## Work required
Find the line containing "Click the 协议" in the entries below. Restate it and each line after it, word for word, up to and including the line containing "Create archive via".

__________________________________________________

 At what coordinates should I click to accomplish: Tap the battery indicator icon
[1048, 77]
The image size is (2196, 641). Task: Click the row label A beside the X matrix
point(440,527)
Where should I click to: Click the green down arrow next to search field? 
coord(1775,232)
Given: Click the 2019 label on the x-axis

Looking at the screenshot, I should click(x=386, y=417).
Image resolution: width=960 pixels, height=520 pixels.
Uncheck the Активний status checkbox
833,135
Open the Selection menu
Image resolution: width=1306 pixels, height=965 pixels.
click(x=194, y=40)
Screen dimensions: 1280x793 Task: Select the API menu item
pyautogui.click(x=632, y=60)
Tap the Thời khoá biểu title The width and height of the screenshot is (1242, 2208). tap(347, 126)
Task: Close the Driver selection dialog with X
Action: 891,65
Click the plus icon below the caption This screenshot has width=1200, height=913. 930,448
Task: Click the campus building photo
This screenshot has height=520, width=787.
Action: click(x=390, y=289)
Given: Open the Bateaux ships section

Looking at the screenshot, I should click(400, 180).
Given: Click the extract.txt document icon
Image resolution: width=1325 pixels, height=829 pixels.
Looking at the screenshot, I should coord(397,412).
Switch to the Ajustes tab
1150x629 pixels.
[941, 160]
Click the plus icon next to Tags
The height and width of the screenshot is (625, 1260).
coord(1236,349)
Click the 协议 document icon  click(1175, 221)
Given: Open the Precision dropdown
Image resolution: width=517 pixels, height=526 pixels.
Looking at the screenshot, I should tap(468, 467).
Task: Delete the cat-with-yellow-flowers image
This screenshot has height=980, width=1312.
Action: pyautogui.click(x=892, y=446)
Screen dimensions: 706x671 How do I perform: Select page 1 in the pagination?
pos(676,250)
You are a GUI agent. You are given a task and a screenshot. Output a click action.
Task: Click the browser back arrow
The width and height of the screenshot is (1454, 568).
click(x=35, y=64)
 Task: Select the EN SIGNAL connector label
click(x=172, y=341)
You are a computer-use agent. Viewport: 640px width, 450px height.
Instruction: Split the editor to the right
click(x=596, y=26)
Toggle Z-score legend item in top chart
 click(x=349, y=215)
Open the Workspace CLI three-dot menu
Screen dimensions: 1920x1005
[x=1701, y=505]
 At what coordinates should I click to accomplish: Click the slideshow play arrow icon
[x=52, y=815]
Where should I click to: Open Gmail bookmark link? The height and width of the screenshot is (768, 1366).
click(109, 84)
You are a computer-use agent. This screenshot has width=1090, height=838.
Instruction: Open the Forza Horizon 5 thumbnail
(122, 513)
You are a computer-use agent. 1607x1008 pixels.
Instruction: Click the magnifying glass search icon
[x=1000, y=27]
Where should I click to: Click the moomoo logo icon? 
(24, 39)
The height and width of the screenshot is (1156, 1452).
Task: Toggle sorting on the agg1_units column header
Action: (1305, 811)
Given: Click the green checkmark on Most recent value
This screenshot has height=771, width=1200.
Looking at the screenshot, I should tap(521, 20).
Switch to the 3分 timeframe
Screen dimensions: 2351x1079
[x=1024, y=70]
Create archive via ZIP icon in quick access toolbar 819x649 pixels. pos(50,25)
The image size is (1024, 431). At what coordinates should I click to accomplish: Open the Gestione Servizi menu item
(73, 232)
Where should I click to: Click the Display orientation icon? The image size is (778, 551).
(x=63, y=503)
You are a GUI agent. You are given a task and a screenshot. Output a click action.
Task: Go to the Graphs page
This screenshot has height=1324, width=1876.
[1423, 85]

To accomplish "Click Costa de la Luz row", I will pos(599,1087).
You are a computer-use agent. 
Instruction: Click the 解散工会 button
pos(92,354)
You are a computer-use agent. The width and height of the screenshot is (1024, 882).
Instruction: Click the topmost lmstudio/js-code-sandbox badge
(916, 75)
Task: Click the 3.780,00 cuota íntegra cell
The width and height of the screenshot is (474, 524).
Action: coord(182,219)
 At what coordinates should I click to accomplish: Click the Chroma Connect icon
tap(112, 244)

__________________________________________________

## Answer section
Click the 协议 document icon  click(1175, 221)
Given: Open the Precision dropdown
Image resolution: width=517 pixels, height=526 pixels.
Looking at the screenshot, I should tap(468, 467).
Task: Delete the cat-with-yellow-flowers image
This screenshot has height=980, width=1312.
Action: pyautogui.click(x=892, y=446)
Screen dimensions: 706x671 How do I perform: Select page 1 in the pagination?
pos(676,250)
You are a GUI agent. You are given a task and a screenshot. Output a click action.
Task: Click the browser back arrow
The width and height of the screenshot is (1454, 568).
click(x=35, y=64)
 Task: Select the EN SIGNAL connector label
click(x=172, y=341)
You are a computer-use agent. Viewport: 640px width, 450px height.
Instruction: Split the editor to the right
click(x=596, y=26)
Toggle Z-score legend item in top chart
 click(x=349, y=215)
Open the Workspace CLI three-dot menu
Screen dimensions: 1920x1005
[x=1701, y=505]
 At what coordinates should I click to accomplish: Click the slideshow play arrow icon
[x=52, y=815]
Where should I click to: Open Gmail bookmark link? The height and width of the screenshot is (768, 1366).
click(109, 84)
You are a computer-use agent. This screenshot has width=1090, height=838.
Instruction: Open the Forza Horizon 5 thumbnail
(122, 513)
You are a computer-use agent. 1607x1008 pixels.
Instruction: Click the magnifying glass search icon
[x=1000, y=27]
Where should I click to: Click the moomoo logo icon? 
(24, 39)
The height and width of the screenshot is (1156, 1452).
Task: Toggle sorting on the agg1_units column header
Action: (1305, 811)
Given: Click the green checkmark on Most recent value
This screenshot has height=771, width=1200.
Looking at the screenshot, I should tap(521, 20).
Switch to the 3分 timeframe
Screen dimensions: 2351x1079
[x=1024, y=70]
Create archive via ZIP icon in quick access toolbar 819x649 pixels. pos(50,25)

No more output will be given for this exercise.